Arbeitsaufträge:
a - Wie hoch ist laut dem Text über das Schonvermögen beim Bürgergeld das Schonvermögen im ersten Jahr?
b - Schreiben Sie den Text über das Schonvermögen beim Bürgergeld im Anschluss an seinen letzten Satz weiter.

Lesetext:
- - - - - - -
Schonvermögen erhöht

Durch das neu eingeführte Bürgergeld haben Leistungsempfänger für das erste Jahr ein erhöhtes Schonvermögen in Höhe von 40.000 Euro. Lebt man mit einem Partner in einer gemeinsamen Wohnung (sogenannte Bedarfsgemeinschaft), erhöht sich das Schonvermögen um zusätzlich 15.000 Euro. Das ist eine starke Verbesserung vor allem für Selbstständige, die bisher einen großen Teil ihrer Rücklagen aufbrauchen mussten, die sie unter anderem für die Altersvorsorge aufgebaut hatten.

Auch ein selbst genutztes Hausgrundstück mit einer Wohnfläche von bis zu 140 Quadratmetern oder eine selbst genutzte Eigentumswohnung von bis zu 130 Quadratmetern werden bei der Vermögensberechnung nicht berücksichtigt. Wer zur Miete wohnt, bekommt die Kosten für Unterkunft und Nebenkosten im ersten Jahr vollständig gezahlt (sogenannte Karenzzeit). Auch das ist für Selbstständige, die häufig von zu Hause aus arbeiten, ein wichtiger Fortschritt.
- - - - - - -
Aufgelistete Datensätze:
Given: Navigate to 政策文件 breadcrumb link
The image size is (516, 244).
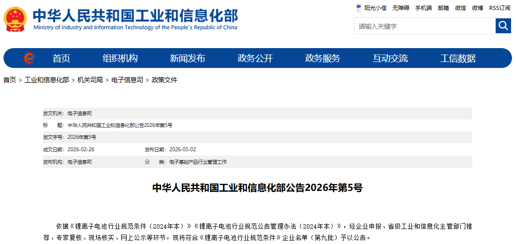Looking at the screenshot, I should pos(164,80).
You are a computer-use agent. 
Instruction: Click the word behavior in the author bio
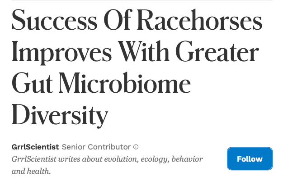coord(188,159)
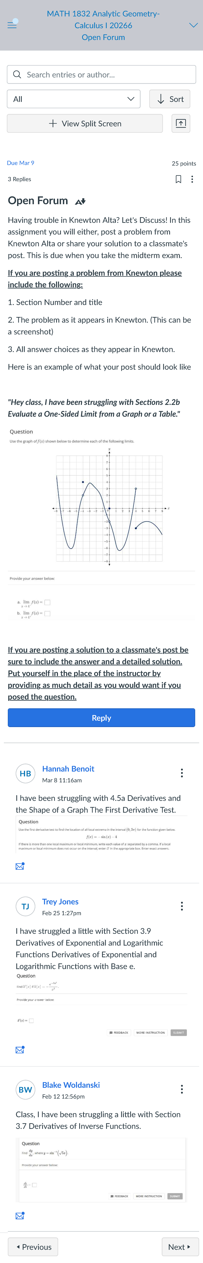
- - - - - - -
Lösungen:
a - 40.000 Euro.

b -
Besserer Schutz für private Altersvorsorge

Grundsätzlich war die Altersvorsorge für jemanden, der in die Grundsicherung rutscht, schon immer geschützt. Bisher bezog sich der Schutz aber vor allem auf Betriebsrenten, Rürup oder Riester. Der Gesetzgeber hat nun erstmals anerkannt, dass Selbstständige oftmals andere Formen der Vorsorge nutzen. Der Antrag auf Bürgergeld ist seit dem 9. Januar auch online verfügbar.

Das neue Sozialgesetzbuch regelt in § 12 I Nr. 4 SGB II das Altersvorsorgevermögen für Selbstständige: Seit 1. Januar wird dieses an die Anzahl der Jahre der Selbstständigkeit geknüpft; die Berechnung ist im Einzelfall kompliziert. Wer aber beispielsweise 20 Jahre selbstständig war, dessen Altersvorsorge wird – unabhängig von der Anlageform – bis zu einer Summe von 160.000 Euro geschützt. Das gilt sogar für Barvermögen. Was nach viel klingt, entspricht bei 20 Jahren typischer Rentenbezugsdauer letztlich allerdings gerade einmal 667 Euro pro Monat. Dies und weitere Punkte wurden von der FDP durchgesetzt.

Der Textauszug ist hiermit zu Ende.